Attracting Top-Tier Talent: The Case for Child Care in Academic Institutions
- Underrepresentation of women among tenured faculty and senior administrators
- Loss of young academic talent ' both men and women ' who choose to pursue careers in private industry because of perceived opportunities for faster advancement, higher salaries, and better quality of work/life integration
- Competition to attract top undergraduate and graduate students, as well as post-doctoral fellows, who look to faculty for potential mentors and advisors
Loss of TalentColleges and universities are at risk of losing key contributors as these individuals start their families. Forty percent of faculty, staff, and students with young children reported they are considering seeking a position at another institution or outside of academia. Approximately one quarter of each constituency has seriously considered leaving their current institution due to child care concerns. Of survey respondents currently expecting a child, 12 percent indicated that they are not planning to return to work/school following the birth of their child. However, 88 percent of these respondents would return if campus child care were available. Given the predicted labor shortage and the higher percentage of undergraduate and graduate degrees earned by women, child care and work/life concerns will increasingly become a factor in recruiting new faculty and attracting graduate students. Moreover, as more institutions respond to child care concerns, the competition for talent will intensify at colleges and universities that do not offer these types of programs.
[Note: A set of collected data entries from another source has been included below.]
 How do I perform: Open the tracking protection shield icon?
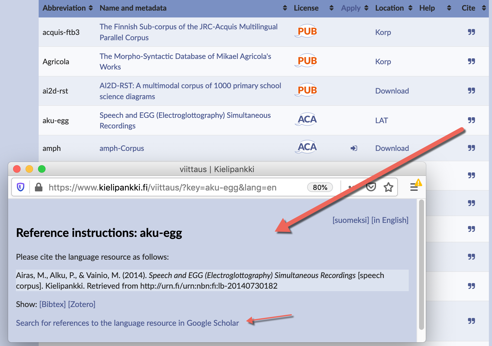point(21,187)
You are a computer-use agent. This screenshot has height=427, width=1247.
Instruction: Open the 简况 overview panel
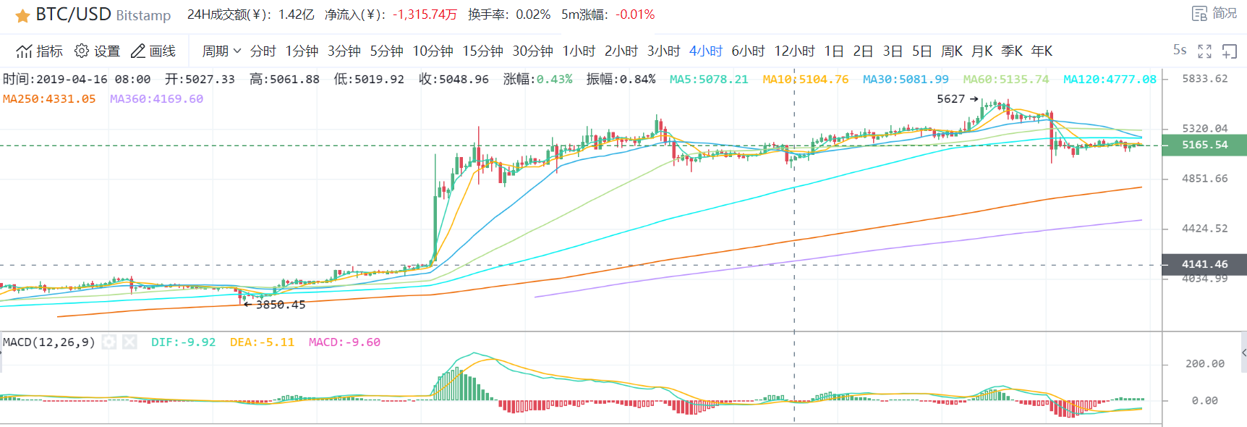click(x=1214, y=14)
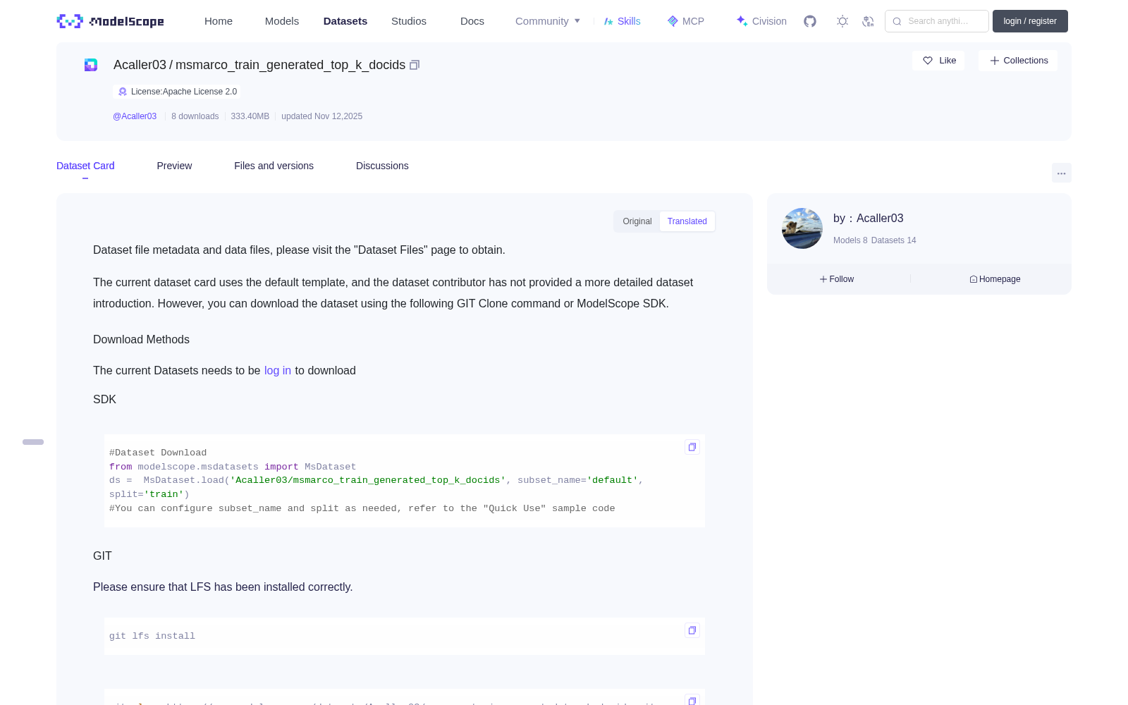The image size is (1128, 705).
Task: Switch site language with translate icon
Action: (869, 21)
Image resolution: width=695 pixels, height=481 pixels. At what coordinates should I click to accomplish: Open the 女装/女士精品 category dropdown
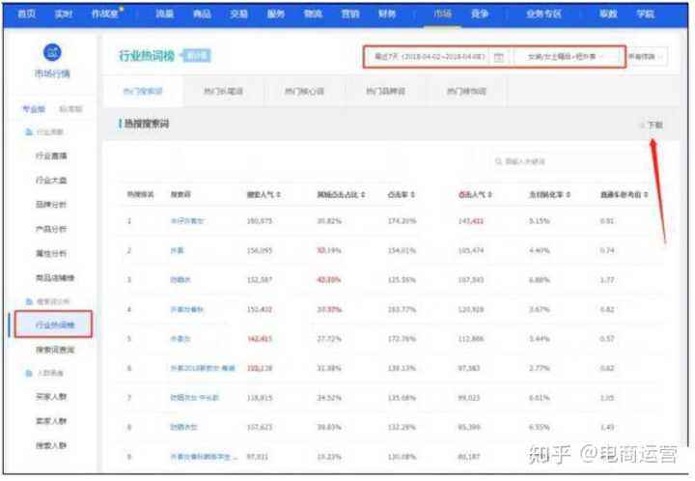coord(569,57)
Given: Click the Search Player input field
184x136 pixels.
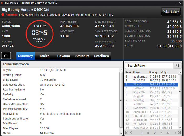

Reduced ProductivityFaculty, staff, and student respondents with young children reported that child care challenges impair their ability to concentrate, meet expectations, take on more responsibilities, and complete projects on time. A higher percentage of students reported difficulty with these areas of productivity compared with faculty and staff, with the lowest percentage of difficulty reported by staff. In addition to respondents' self-reports of loss of productivity, we found that 67 percent of parents have left early or arrived late to work/class an average of 10.5 times in a six-month period due to child care issues. Forty-two percent have missed work/school altogether due to their child care arrangement not being available an average of 3.6 times within a six-month timeframe. Survey respondents further illustrated their diminished productivity due to child care issues:
- Sixty percent of responding faculty have cancelled office hours or student/faculty appointments.
- Thirty-five percent of both faculty and graduate students have been unable to apply for a grant or participate in an externally funded study or have interrupted or suspended their work on a grant or research initiative.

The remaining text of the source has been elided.